*EXERCISE PROMPT*. Starting at the line that holds "Send message with the paper plane button", restate every line word for word up to and including the last one in the listing below, and omit all pictures.

----------

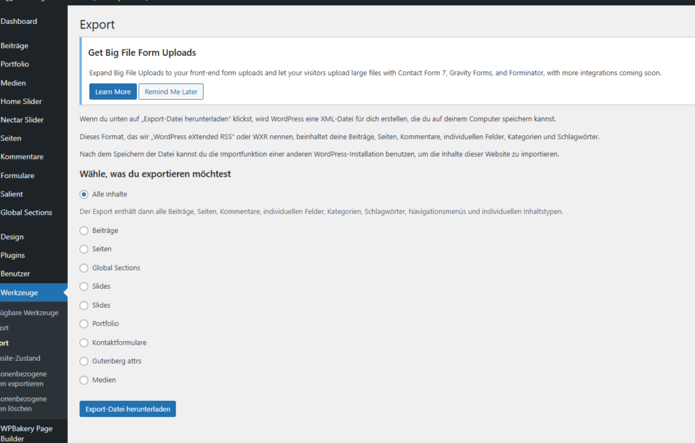The height and width of the screenshot is (443, 695).
Task: Choose the Medien export radio button
Action: pyautogui.click(x=84, y=380)
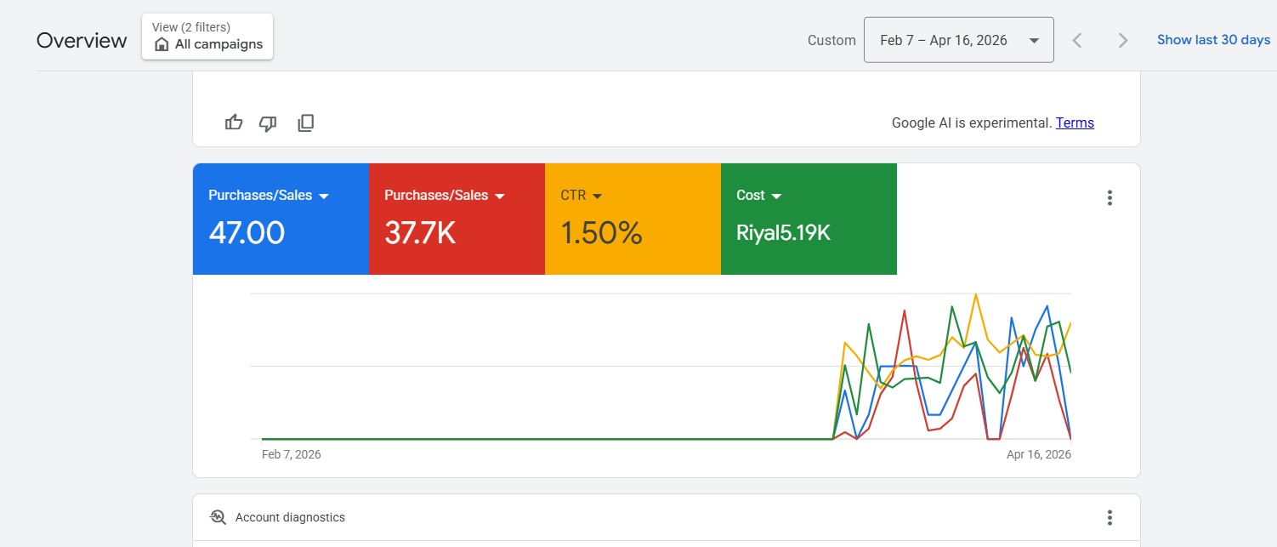The image size is (1277, 547).
Task: Click the thumbs up feedback icon
Action: [234, 123]
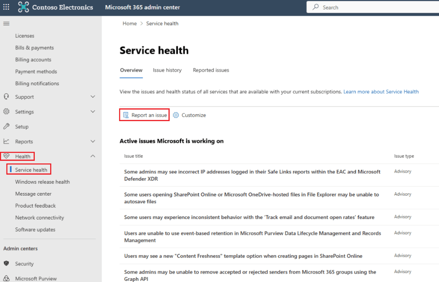
Task: Open the app launcher waffle icon
Action: click(6, 7)
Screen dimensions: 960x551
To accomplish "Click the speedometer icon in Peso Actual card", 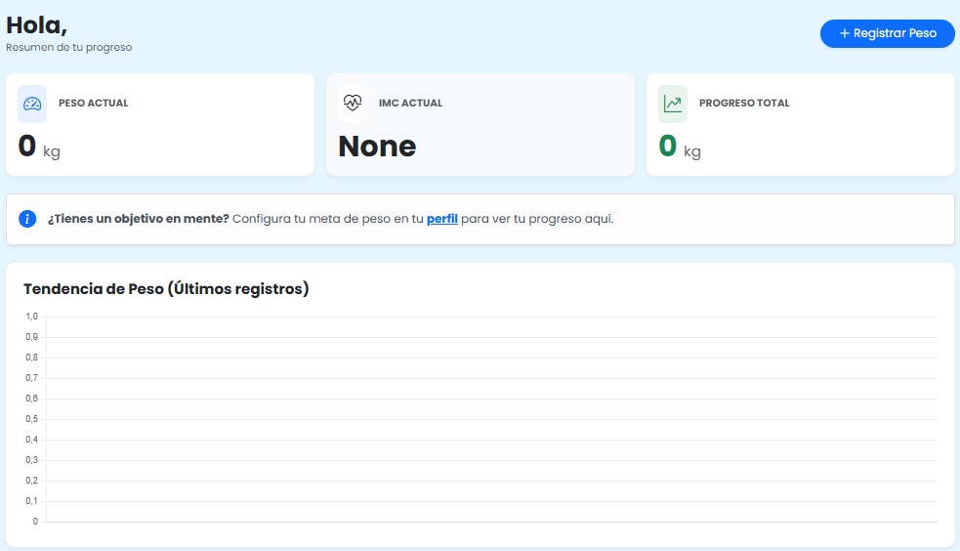I will coord(32,104).
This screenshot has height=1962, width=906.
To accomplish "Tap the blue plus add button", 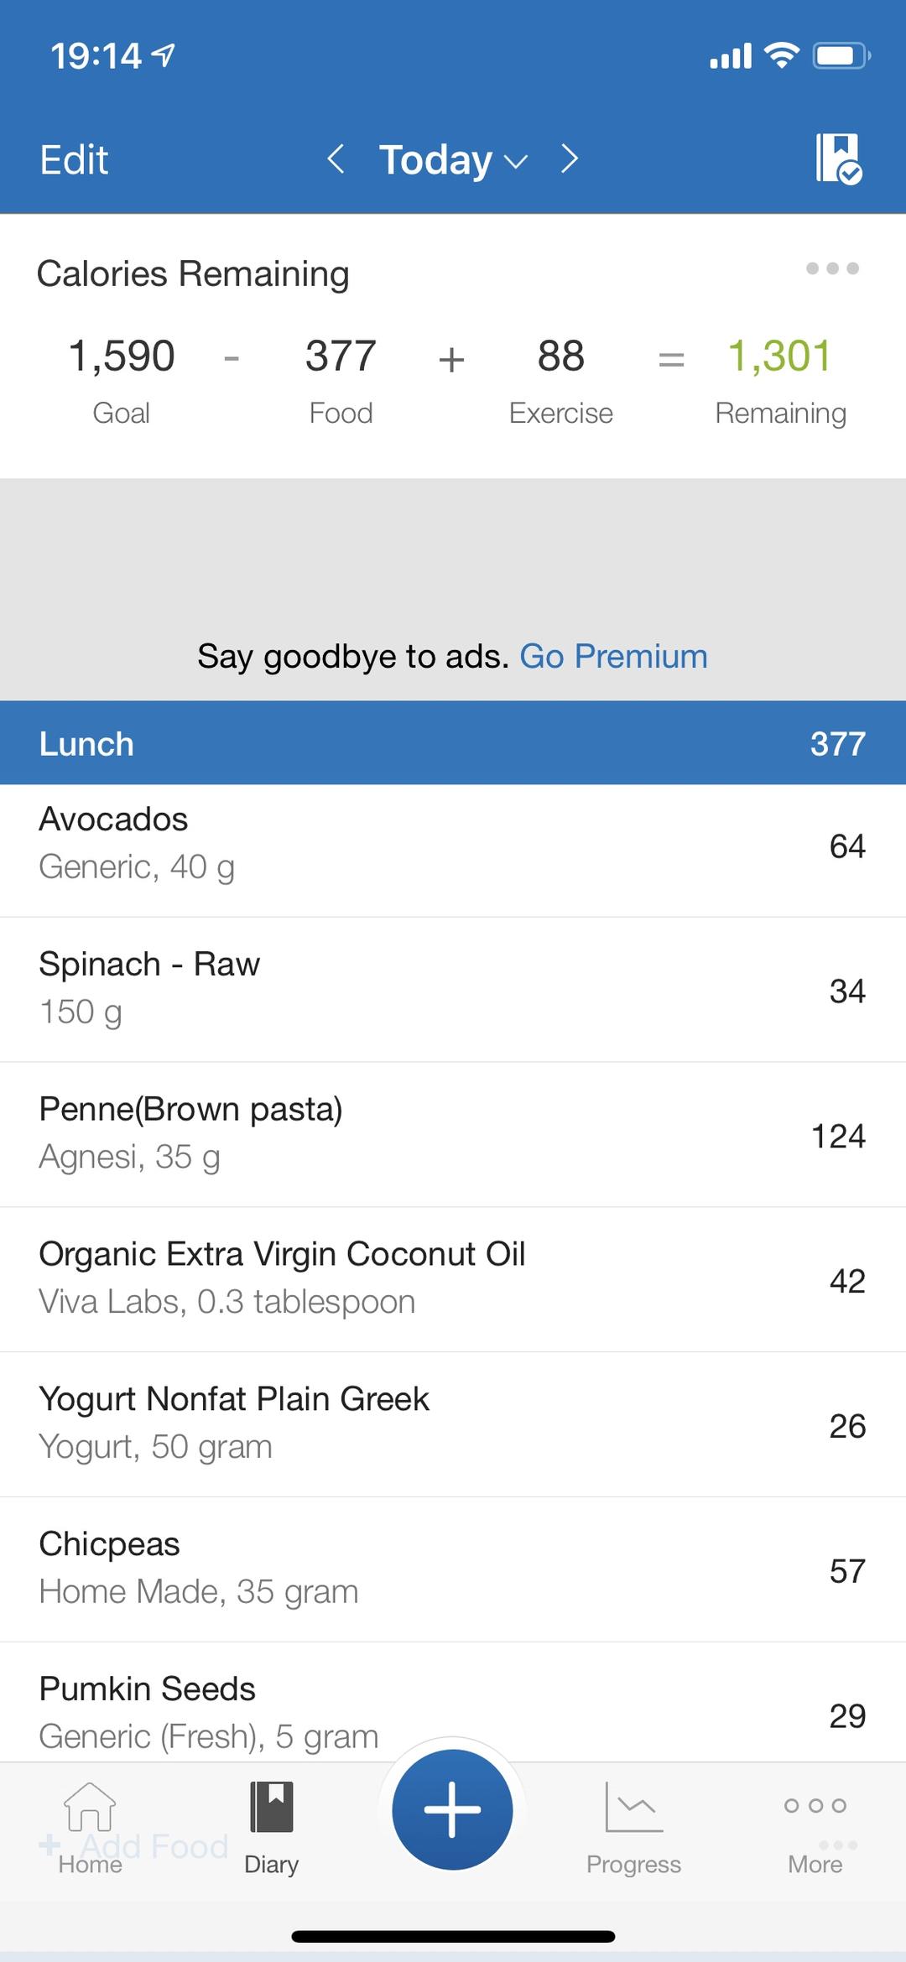I will (x=452, y=1809).
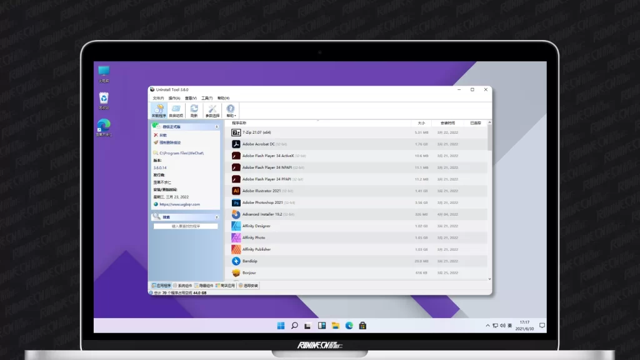Screen dimensions: 640x360
Task: Select the 7-Zip 21.07 list entry icon
Action: pyautogui.click(x=236, y=133)

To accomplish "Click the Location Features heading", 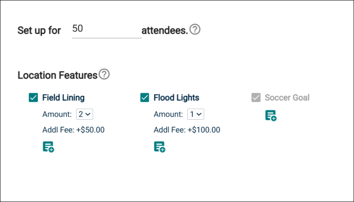I will (58, 75).
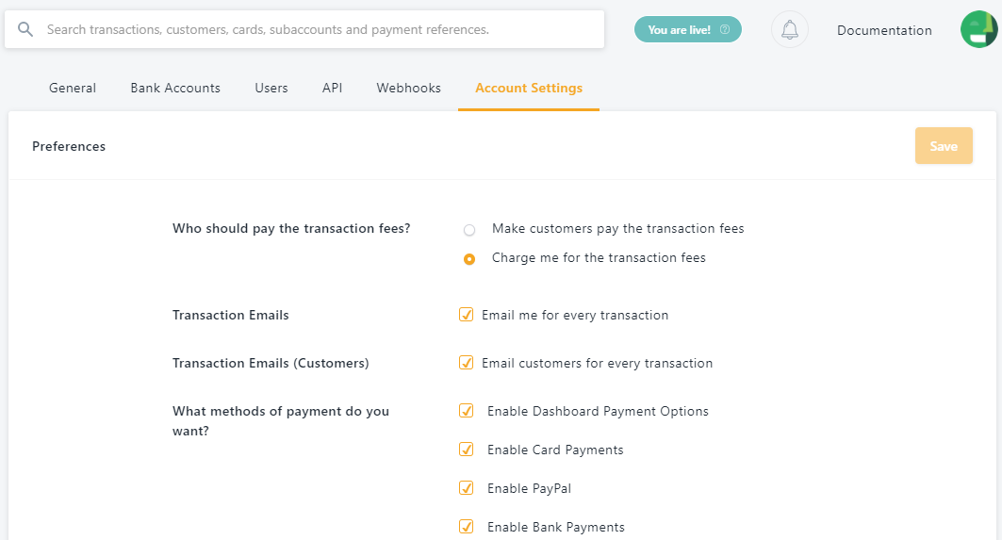Disable Dashboard Payment Options checkbox
Viewport: 1002px width, 540px height.
point(466,411)
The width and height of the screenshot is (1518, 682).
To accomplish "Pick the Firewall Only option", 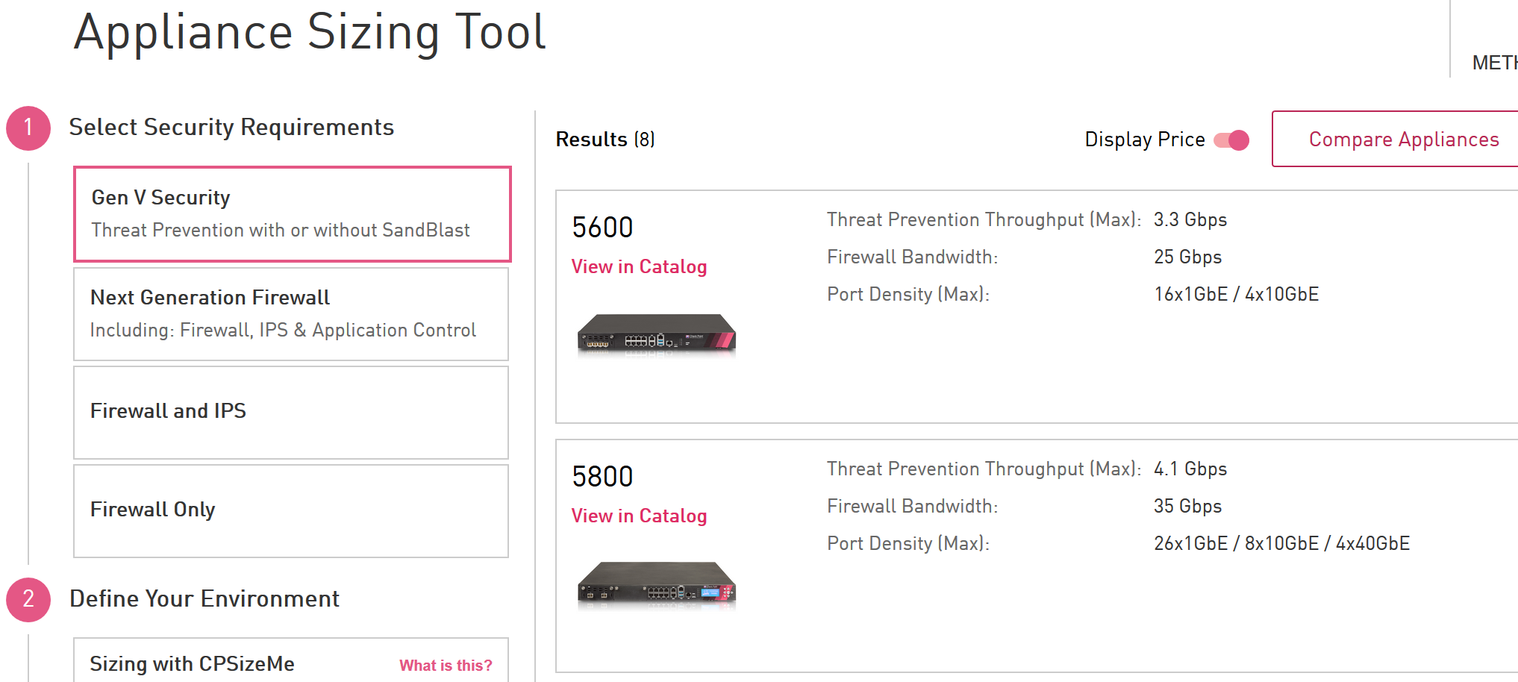I will coord(291,511).
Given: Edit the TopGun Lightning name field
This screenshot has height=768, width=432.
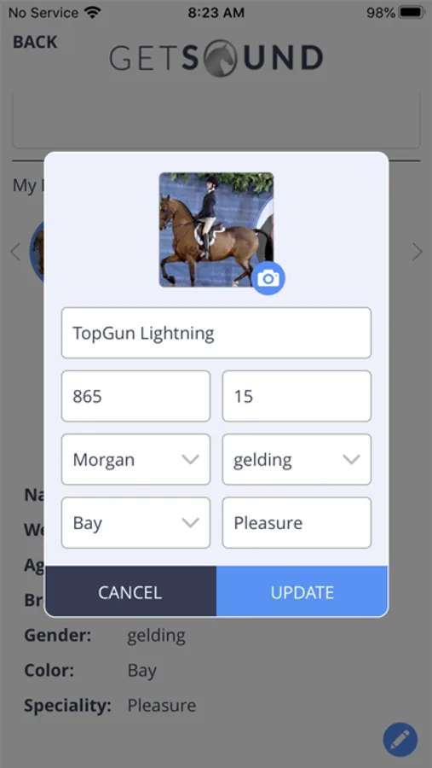Looking at the screenshot, I should click(x=216, y=333).

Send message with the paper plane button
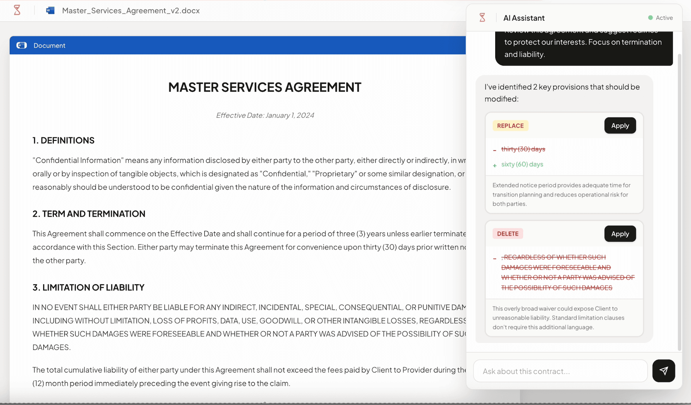[x=663, y=371]
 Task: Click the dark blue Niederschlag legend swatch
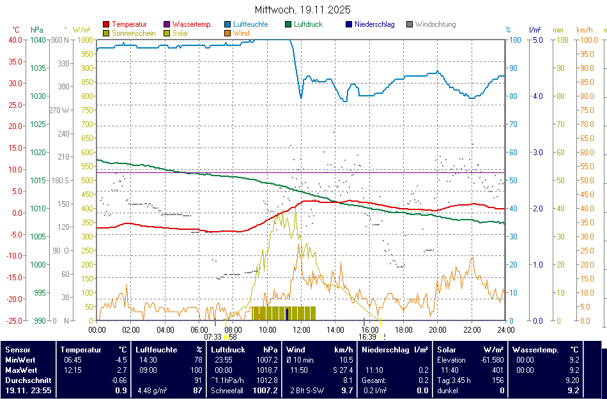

----------

*RESULT BELOW*.
Send message with the paper plane button
[x=663, y=371]
 Task: Click the dark blue Niederschlag legend swatch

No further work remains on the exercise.